■ Exercise requirements
How many lines in the entries below include the string "agent"? Answer with the number only.

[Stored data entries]
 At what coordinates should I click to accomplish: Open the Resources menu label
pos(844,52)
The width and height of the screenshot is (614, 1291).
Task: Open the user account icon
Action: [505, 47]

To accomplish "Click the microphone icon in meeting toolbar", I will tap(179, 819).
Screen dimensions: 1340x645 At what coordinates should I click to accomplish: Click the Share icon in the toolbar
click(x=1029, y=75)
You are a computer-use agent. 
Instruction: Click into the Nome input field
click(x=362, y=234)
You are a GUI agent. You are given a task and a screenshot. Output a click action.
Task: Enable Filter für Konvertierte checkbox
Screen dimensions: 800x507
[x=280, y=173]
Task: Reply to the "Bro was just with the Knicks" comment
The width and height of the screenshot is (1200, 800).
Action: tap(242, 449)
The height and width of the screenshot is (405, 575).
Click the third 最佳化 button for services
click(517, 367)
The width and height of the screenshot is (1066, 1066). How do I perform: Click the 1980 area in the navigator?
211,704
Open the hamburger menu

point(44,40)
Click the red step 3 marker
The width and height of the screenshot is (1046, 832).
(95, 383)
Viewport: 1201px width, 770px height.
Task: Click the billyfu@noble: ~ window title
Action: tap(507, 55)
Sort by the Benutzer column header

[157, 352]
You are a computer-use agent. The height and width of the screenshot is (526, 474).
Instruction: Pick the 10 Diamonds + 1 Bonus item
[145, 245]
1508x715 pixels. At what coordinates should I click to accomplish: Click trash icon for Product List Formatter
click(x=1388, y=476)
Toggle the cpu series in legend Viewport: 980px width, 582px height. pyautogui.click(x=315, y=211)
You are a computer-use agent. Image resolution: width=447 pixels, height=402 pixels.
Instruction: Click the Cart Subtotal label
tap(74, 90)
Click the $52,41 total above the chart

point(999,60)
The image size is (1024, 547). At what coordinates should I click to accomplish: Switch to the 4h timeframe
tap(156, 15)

■ Response to this exercise
4